### [Exercise]
Every line from the start of the listing below through the line that contains "Given: Open the second JD-logo 京东商城 bookmark" is to be reproduced word for word.

━━━━━━━━━━━━━━━━

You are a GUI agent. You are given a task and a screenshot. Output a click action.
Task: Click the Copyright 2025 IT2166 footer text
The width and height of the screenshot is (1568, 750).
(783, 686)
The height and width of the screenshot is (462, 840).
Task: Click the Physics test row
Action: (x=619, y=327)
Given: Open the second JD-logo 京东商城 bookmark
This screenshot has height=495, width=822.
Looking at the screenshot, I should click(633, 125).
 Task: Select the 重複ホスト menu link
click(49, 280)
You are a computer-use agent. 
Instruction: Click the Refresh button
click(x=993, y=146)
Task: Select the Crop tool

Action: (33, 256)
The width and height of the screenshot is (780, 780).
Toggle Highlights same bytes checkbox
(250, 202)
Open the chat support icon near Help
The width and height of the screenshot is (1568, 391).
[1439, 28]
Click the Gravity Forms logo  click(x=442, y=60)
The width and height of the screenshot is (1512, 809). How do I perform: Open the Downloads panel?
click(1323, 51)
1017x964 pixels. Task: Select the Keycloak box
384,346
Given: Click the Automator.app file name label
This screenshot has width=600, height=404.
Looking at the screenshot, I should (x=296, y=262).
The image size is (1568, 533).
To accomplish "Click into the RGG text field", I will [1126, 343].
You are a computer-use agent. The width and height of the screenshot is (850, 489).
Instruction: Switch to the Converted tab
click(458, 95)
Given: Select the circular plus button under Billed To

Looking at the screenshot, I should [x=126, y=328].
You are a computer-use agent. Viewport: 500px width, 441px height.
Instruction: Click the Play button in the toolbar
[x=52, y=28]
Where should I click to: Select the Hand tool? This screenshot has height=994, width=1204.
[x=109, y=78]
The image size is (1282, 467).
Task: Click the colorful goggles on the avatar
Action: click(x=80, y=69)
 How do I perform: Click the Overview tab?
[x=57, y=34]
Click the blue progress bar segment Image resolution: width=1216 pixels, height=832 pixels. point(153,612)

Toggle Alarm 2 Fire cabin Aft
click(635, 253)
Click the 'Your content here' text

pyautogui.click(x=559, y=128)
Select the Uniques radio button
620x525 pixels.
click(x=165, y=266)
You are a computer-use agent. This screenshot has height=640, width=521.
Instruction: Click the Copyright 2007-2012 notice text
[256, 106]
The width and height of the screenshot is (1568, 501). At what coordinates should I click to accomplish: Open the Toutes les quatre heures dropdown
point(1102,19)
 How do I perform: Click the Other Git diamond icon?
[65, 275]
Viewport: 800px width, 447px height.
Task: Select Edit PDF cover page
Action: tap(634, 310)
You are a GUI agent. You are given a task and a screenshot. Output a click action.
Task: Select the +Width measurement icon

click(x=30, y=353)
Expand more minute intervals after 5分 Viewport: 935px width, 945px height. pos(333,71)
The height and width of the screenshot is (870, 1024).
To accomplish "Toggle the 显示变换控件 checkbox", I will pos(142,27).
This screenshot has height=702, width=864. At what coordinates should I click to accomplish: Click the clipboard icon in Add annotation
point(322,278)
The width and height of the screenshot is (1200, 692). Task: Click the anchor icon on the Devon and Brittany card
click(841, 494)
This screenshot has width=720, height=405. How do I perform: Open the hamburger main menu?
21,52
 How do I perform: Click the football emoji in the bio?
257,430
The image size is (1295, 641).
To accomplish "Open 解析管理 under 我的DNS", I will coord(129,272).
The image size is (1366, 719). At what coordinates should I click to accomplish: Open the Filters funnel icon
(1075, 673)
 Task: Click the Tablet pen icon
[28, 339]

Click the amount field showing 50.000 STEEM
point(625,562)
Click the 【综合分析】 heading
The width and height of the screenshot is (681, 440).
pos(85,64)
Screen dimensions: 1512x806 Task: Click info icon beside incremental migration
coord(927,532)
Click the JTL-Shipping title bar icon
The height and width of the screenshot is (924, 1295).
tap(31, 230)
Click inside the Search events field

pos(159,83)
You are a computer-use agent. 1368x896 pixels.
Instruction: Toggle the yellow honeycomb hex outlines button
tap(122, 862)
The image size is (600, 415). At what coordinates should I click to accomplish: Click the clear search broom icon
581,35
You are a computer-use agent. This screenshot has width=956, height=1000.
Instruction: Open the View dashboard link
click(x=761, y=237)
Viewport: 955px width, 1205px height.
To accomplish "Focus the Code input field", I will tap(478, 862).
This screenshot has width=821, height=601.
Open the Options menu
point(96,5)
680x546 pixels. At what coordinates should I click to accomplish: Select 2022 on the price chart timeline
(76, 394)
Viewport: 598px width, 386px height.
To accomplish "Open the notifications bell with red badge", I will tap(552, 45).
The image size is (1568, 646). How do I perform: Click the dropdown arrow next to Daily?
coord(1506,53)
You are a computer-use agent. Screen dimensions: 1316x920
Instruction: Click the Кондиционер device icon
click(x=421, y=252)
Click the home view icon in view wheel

━━━━━━━━━━━━━━━━

### [Expected output]
You are a GUI agent. You are given a task and a screenshot. Output a click action.
Task: Click the Copyright 2025 IT2166 footer text
The width and height of the screenshot is (1568, 750).
(783, 686)
The height and width of the screenshot is (462, 840).
Task: Click the Physics test row
Action: (x=619, y=327)
Given: Open the second JD-logo 京东商城 bookmark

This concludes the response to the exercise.